Exercise aim » Beginning at the top of the data below, write out every line exactly until you reach the line with "Our 300+ Sites (425, 2524)", and include that line.
○ ○ ○
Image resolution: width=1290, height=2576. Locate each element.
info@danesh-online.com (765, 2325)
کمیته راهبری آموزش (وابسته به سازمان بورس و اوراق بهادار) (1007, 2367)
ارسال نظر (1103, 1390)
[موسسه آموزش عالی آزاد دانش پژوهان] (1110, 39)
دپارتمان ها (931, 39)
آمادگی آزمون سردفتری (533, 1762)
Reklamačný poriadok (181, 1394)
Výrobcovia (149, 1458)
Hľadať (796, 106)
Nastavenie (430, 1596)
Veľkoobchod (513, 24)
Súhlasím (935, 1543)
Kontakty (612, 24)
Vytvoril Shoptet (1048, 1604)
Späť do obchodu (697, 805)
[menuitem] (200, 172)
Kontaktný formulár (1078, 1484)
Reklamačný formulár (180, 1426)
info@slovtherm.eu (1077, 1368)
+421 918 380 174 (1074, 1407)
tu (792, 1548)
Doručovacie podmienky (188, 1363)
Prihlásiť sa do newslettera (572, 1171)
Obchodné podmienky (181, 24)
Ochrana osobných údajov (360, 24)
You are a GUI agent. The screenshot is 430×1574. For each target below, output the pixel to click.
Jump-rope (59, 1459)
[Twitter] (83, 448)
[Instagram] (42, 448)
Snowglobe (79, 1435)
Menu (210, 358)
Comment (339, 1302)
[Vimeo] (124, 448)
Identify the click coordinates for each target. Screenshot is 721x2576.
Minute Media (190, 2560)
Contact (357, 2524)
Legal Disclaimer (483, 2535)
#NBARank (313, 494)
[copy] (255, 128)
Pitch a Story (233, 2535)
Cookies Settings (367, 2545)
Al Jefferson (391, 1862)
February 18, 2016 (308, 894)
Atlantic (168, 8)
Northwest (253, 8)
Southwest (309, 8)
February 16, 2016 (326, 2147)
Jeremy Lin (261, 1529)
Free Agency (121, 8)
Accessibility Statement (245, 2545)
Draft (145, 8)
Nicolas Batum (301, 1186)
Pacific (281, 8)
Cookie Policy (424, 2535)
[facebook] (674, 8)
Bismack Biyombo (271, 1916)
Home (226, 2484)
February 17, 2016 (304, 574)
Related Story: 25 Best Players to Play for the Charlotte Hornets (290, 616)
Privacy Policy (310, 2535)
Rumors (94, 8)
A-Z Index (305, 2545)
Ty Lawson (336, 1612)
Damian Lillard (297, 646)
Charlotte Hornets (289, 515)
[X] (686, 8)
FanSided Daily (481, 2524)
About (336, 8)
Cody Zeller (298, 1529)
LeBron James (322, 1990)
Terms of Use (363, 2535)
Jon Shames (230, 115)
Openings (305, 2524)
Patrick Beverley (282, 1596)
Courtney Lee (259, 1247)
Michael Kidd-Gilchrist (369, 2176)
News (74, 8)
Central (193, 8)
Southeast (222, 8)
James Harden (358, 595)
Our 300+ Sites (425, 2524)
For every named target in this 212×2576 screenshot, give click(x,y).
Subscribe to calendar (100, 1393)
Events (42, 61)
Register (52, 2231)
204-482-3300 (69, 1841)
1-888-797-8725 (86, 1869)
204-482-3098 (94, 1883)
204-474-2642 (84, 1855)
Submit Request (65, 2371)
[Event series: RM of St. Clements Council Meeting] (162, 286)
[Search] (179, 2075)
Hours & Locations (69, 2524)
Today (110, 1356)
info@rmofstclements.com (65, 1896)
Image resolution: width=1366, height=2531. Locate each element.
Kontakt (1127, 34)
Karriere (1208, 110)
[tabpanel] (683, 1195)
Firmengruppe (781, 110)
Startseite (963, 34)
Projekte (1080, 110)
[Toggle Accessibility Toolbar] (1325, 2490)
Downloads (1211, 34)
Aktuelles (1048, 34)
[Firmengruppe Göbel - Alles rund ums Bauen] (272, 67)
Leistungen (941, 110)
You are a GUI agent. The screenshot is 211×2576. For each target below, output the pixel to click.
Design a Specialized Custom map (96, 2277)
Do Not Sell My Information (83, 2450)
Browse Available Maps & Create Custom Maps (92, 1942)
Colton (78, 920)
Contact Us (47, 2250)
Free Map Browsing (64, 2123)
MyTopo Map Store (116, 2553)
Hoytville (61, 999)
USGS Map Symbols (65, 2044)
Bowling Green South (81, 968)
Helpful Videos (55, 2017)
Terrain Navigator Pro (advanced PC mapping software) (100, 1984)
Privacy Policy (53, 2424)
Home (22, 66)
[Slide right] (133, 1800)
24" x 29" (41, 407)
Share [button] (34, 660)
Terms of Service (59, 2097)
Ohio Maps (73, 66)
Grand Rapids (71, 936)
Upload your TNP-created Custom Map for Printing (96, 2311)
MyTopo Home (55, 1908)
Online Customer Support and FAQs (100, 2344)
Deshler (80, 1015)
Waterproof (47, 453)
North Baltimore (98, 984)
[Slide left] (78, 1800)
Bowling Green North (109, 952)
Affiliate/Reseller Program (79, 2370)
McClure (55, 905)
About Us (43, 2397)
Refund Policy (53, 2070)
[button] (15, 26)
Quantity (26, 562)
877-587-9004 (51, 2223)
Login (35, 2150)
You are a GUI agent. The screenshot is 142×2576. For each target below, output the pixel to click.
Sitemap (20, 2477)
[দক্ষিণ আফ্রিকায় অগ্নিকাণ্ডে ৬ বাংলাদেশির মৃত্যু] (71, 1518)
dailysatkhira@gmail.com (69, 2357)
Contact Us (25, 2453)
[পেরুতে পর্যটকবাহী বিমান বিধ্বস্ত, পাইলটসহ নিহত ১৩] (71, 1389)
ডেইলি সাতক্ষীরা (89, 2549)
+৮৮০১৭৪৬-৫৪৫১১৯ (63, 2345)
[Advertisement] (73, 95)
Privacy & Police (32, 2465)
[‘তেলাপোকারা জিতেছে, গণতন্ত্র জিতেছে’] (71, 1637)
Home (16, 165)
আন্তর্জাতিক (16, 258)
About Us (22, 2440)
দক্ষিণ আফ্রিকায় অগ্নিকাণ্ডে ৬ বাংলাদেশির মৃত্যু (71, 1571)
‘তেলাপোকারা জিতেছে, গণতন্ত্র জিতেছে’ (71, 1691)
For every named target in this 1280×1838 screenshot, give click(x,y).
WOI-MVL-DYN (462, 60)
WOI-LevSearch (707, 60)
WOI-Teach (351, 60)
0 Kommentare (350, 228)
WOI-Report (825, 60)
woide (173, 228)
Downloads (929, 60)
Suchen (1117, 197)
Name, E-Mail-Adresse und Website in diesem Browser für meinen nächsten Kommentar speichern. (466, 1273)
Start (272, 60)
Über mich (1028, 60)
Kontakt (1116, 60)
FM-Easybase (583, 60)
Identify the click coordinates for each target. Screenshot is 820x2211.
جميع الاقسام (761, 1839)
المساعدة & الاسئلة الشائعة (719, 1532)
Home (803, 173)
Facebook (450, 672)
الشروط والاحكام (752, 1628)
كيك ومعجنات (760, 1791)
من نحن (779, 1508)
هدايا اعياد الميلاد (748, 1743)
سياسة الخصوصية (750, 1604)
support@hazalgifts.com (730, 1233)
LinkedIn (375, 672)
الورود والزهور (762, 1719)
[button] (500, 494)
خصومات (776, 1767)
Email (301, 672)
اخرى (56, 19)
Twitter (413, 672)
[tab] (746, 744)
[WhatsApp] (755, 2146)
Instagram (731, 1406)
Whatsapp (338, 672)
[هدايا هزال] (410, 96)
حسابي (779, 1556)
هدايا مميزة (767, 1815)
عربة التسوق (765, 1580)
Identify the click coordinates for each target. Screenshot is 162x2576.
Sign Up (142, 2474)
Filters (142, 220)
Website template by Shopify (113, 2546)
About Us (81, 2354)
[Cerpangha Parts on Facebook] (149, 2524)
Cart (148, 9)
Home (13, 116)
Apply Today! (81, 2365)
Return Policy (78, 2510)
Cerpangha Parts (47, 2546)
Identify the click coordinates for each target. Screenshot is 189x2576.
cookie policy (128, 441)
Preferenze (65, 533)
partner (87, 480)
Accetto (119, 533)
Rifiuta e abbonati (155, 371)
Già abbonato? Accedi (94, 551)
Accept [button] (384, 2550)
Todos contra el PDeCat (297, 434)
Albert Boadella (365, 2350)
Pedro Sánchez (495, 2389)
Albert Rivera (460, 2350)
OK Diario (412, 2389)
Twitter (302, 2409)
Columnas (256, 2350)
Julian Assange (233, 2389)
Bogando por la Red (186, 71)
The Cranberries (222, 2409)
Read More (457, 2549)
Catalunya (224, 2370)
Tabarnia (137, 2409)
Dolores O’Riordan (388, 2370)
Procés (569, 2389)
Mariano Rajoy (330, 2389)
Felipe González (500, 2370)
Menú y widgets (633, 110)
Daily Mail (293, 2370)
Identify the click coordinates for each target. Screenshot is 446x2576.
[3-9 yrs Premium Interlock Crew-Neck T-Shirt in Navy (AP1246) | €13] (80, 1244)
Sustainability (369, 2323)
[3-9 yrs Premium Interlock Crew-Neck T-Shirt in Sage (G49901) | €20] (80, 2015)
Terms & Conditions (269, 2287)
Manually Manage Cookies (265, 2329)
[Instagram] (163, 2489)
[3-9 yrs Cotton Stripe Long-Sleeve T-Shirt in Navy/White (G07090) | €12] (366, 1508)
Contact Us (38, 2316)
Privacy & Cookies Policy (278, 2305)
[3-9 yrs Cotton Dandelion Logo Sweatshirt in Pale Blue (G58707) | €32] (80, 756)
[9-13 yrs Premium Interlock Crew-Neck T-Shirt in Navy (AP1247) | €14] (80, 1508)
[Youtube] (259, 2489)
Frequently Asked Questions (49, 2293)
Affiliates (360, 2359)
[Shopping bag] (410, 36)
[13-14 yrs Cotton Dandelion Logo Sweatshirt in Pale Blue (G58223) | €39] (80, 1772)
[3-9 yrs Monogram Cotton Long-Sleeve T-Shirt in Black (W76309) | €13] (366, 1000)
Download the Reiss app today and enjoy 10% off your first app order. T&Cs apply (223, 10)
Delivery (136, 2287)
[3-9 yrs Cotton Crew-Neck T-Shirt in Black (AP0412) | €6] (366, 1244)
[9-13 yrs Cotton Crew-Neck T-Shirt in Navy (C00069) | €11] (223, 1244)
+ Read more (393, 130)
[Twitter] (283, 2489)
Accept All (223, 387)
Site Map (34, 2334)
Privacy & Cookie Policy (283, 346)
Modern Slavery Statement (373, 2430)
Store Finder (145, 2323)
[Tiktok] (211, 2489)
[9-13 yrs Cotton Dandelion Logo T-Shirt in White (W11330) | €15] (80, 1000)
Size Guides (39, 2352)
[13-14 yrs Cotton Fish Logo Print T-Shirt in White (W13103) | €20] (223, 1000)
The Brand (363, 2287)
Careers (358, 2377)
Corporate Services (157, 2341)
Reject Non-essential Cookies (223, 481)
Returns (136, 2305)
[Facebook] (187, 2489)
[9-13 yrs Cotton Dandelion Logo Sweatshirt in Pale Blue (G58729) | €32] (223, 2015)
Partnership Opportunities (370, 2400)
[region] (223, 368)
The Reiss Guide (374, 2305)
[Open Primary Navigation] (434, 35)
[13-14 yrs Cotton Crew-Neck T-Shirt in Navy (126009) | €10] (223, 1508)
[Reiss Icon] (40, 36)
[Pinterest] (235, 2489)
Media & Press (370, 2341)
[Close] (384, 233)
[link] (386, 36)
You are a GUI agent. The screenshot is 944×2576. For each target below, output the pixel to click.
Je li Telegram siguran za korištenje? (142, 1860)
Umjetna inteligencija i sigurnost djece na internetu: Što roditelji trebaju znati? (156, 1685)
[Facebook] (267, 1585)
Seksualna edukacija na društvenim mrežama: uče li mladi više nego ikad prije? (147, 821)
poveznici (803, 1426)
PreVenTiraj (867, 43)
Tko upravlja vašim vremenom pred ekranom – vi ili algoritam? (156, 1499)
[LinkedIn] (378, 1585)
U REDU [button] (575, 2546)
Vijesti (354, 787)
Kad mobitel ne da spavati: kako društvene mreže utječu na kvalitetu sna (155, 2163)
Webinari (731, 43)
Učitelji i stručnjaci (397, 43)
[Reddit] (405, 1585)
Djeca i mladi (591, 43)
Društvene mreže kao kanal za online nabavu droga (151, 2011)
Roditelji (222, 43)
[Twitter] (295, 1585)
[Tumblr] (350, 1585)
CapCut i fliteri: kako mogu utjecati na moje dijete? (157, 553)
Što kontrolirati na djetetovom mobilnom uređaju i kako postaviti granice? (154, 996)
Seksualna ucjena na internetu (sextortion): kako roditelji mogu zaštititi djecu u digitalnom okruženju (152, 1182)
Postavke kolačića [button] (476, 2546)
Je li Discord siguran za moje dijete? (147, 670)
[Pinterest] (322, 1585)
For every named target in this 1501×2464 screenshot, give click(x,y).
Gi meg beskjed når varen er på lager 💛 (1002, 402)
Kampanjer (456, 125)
○ ○ ○
Task response »
Image resolution: width=1290, height=2576. Locate each element.
info@danesh-online.com (765, 2325)
کمیته راهبری آموزش (وابسته به سازمان بورس و اوراق بهادار) (1007, 2367)
ارسال نظر (1103, 1390)
[موسسه آموزش عالی آزاد دانش پژوهان] (1110, 39)
دپارتمان ها (931, 39)
آمادگی آزمون سردفتری (533, 1762)
Reklamačný poriadok (181, 1394)
Výrobcovia (149, 1458)
Hľadať (796, 106)
Nastavenie (430, 1596)
Veľkoobchod (513, 24)
Súhlasím (935, 1543)
Kontakty (612, 24)
Vytvoril Shoptet (1048, 1604)
Späť do obchodu (697, 805)
[menuitem] (200, 172)
Kontaktný formulár (1078, 1484)
Reklamačný formulár (180, 1426)
info@slovtherm.eu (1077, 1368)
+421 918 380 174 (1074, 1407)
tu (792, 1548)
Doručovacie podmienky (188, 1363)
Prihlásiť sa do newslettera (572, 1171)
Obchodné podmienky (181, 24)
Ochrana osobných údajov (360, 24)
You are a GUI agent. The screenshot is 430×1574. For each target below, output the pixel to click.
Jump-rope (59, 1459)
[Twitter] (83, 448)
[Instagram] (42, 448)
Snowglobe (79, 1435)
Menu (210, 358)
Comment (339, 1302)
[Vimeo] (124, 448)
Identify the click coordinates for each target. Screenshot is 721x2576.
Minute Media (190, 2560)
Contact (357, 2524)
Legal Disclaimer (483, 2535)
#NBARank (313, 494)
[copy] (255, 128)
Pitch a Story (233, 2535)
Cookies Settings (367, 2545)
Al Jefferson (391, 1862)
February 18, 2016 (308, 894)
Atlantic (168, 8)
Northwest (253, 8)
Southwest (309, 8)
February 16, 2016 (326, 2147)
Jeremy Lin (261, 1529)
Free Agency (121, 8)
Accessibility Statement (245, 2545)
Draft (145, 8)
Nicolas Batum (301, 1186)
Pacific (281, 8)
Cookie Policy (424, 2535)
[facebook] (674, 8)
Bismack Biyombo (271, 1916)
Home (226, 2484)
February 17, 2016 (304, 574)
Related Story: 25 Best Players to Play for the Charlotte Hornets (290, 616)
Privacy Policy (310, 2535)
Rumors (94, 8)
A-Z Index (305, 2545)
Ty Lawson (336, 1612)
Damian Lillard (297, 646)
Charlotte Hornets (289, 515)
[X] (686, 8)
FanSided Daily (481, 2524)
About (336, 8)
Cody Zeller (298, 1529)
LeBron James (322, 1990)
Terms of Use (363, 2535)
Jon Shames (230, 115)
Openings (305, 2524)
Patrick Beverley (282, 1596)
Courtney Lee (259, 1247)
Michael Kidd-Gilchrist (369, 2176)
News (74, 8)
Central (193, 8)
Southeast (222, 8)
James Harden (358, 595)
Our 300+ Sites (425, 2524)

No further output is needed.